If you could flip ahead a few pages in the story of your life, would you take a peek? Artificial intelligence (AI) may now offer a version of this choice, say researchers behind a study out today in Nature Computational Science. By crunching data from millions of people’s lives, the authors note, a fortune-telling algorithm can predict a person’s life outcomes with eerie accuracy, such as their lifetime earnings or their likelihood of facing an early death. The finding adds to a recent trend blending machine learning with the social sciences.
If the approach can be shown to work across different societies, it could give social scientists a new tool to explore how traits and events affect a person’s fate, says Matthew Salganik, a sociologist at Princeton University who was not involved in the work. “I think it raises more questions than it answers. And I mean that in a positive way.”
Previously, Salganik and collaborators—along with more than 100 other teams—attempted to develop machine learning models to predict life outcomes using data on health, family relationships, and education from about 5000 children over 15 years. Yet none of their models yielded accurate predictions.
Sune Lehmann, a network and complexity scientist at the Technical University of Denmark, and colleagues wondered whether these models could also find meaning in other sequences—such as those that make up our life stories. “Just like language, the order in which life events happen is really important,” he says. Receiving a cancer diagnosis just after landing a job with good health benefits is likely to have a different impact from if those events were reversed, for instance.
For data to plug into the algorithm, the researchers turned to the Danish national registers, which contain work and health records for each of the country’s approximately 6 million citizens. The team translated details such as salary, social benefits, job title, and hospital visits and diagnoses into a synthetic language in which single life events became sentences. For example, “In August 2010, Agnes earned 30,000 Danish kroner as a midwife at a hospital in Copenhagen.” By placing these events on a timeline, the model recreated each person’s digital life story.
The researchers trained the model, called “life2vec,” on every individual’s life story between 2008 to 2016, and the model sought patterns in these stories. Next, they used the algorithm to predict whether someone on the Danish national registers had died by 2020.

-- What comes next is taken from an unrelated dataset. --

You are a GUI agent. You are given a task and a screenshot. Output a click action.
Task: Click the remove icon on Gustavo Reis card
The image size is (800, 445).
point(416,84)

The model’s predictions were accurate 78% of the time. It identified several factors that favored a greater risk of premature death, including having a low income, having a mental health diagnosis, and being male. The model’s misses were typically caused by accidents or heart attacks, which are difficult to predict.
Although the results are intriguing—if a bit grim—some scientists caution that the patterns might not hold true for non-Danish populations. “It would be fascinating to see the model adapted using cohort data from other countries, potentially unveiling universal patterns, or highlighting unique cultural nuances,” says Youyou Wu, a psychologist at University College London.
Biases in the data could also confound its predictions, she adds. (The overdiagnosis of schizophrenia among Black people could cause algorithms to mistakenly label them at a higher risk of premature death, for example.) That could have ramifications for things such as insurance premiums or hiring decisions, Wu adds.
Lehmann and colleagues also found that their model accurately predicted other aspects of people’s lives, such as whether they were more or less likely to be extroverted. That’s not so surprising, says Sandra Matz, a computational social scientist at Columbia Business School. Even simpler algorithms could correlate certain vocations—a hairstylist, say—with extraversion. “Whether it could predict all kinds of behavior, I’d be somewhat skeptical.”
This algorithm could predict your health, income, and chance of premature death | Science | AAAS
Lehmann says he imagines the model might one day be useful for identifying a person’s disease risk, which could help them take steps to stay healthy. Such applications come with a host of questions about data privacy, he notes, which will need to be sorted before his model can help anyone. “The best way I can think of to start this discussion is by forming an image of what’s even possible.”